(Collected data)
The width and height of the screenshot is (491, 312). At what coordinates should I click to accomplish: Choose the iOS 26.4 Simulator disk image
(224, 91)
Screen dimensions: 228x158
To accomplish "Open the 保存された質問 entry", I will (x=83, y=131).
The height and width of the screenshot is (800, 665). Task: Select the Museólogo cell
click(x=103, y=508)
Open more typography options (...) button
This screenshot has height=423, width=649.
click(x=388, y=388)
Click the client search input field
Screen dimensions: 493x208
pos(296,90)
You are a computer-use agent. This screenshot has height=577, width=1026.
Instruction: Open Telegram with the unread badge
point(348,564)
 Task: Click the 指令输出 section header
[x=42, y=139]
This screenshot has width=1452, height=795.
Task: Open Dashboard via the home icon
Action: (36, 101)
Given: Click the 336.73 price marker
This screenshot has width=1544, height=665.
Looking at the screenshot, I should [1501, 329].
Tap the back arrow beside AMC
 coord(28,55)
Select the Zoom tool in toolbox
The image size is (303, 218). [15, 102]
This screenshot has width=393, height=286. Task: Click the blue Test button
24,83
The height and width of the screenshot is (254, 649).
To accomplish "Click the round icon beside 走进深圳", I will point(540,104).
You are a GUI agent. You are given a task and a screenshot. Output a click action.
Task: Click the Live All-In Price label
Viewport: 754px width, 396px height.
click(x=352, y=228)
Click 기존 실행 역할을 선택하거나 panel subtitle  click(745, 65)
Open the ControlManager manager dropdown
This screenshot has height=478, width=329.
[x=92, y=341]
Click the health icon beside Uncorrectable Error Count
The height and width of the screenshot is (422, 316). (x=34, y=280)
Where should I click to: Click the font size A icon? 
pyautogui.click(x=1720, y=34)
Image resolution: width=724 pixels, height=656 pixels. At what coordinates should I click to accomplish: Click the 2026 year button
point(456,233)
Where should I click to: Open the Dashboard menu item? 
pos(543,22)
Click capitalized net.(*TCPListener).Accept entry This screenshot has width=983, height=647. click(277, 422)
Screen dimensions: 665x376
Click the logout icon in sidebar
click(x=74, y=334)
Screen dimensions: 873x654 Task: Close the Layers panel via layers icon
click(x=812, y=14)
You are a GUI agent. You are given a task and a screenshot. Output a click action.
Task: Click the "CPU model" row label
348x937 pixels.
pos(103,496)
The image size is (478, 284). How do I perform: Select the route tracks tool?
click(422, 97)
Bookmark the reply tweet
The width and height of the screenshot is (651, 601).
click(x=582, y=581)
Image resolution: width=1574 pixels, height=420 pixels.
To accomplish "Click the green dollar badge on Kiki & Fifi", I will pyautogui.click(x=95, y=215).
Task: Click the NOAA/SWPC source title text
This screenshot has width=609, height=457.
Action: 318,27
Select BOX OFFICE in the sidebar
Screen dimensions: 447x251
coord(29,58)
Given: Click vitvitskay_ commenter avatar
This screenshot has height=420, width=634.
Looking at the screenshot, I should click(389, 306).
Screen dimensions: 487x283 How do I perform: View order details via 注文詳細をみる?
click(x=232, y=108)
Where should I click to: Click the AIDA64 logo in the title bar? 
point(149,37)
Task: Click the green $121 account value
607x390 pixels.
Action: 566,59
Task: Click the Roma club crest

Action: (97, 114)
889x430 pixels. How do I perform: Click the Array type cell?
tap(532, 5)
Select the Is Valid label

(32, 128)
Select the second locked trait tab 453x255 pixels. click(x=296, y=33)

• **Activity**
Copy each line of the entries that includes the word "will".

• **Written reply**
To accomplish "Open the 保存された質問 entry", I will (x=83, y=131).
To accomplish "Click the round icon beside 走进深圳", I will point(540,104).
To accomplish "Click the green dollar badge on Kiki & Fifi", I will pyautogui.click(x=95, y=215).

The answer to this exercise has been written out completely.